Et lorsqu’elle sut que les huguenots avaient été taillés en pièces :

— Dieu soit loué ! C’est encore en latin que nous dirons la messe !

Huit jours après la signature de la paix, dans une église, un homme bouscula par mégarde une vieille femme. Cette femme chercha une injure et ne trouva que celle-ci :

— Luthérien !

À ce cri, la foule tomba sur le malheureux qui en quelques instants fut tué, lacéré, mis en morceaux.

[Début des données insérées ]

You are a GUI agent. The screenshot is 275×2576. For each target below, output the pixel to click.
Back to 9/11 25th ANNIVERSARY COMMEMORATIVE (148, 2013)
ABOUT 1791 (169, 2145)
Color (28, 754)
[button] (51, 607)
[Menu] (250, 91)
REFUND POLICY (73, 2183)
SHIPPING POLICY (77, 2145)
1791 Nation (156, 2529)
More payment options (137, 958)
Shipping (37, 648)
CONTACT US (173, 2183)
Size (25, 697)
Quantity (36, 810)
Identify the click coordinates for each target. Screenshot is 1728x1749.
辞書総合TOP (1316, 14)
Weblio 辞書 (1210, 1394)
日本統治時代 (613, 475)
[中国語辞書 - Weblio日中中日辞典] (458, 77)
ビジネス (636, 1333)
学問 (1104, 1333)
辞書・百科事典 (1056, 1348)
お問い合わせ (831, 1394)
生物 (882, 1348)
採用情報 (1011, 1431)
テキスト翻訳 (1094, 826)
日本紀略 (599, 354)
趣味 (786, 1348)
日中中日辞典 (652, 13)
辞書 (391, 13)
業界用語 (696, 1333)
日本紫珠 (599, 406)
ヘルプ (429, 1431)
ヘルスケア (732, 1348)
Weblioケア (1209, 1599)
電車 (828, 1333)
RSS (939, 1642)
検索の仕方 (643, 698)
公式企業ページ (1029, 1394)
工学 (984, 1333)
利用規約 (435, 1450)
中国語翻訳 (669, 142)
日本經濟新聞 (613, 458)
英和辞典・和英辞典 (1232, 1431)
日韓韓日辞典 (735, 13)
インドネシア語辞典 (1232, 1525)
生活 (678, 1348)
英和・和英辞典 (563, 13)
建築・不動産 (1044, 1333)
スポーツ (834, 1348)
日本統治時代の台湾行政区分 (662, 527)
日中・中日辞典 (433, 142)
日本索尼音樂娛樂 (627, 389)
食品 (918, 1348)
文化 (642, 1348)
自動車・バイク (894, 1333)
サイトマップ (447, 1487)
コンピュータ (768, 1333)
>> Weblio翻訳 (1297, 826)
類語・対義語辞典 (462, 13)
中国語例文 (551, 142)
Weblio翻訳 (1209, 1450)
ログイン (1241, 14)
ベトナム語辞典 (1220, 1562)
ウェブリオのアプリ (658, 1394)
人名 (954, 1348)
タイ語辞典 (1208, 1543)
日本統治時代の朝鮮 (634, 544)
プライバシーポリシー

Deux bons bourgeois qui, indignés, s’avisèrent de vouloir le secourir, subirent le même sort.

À tous les coins de rue, il y avait des statues de la Vierge. Au pied de ces statues stationnaient sans cesse une vingtaine de brigands armés jusqu’aux dents. Dans l’espace de deux mois, une cinquantaine d’infortunés passants furent égorgés pour avoir omis de saluer et de s’agenouiller.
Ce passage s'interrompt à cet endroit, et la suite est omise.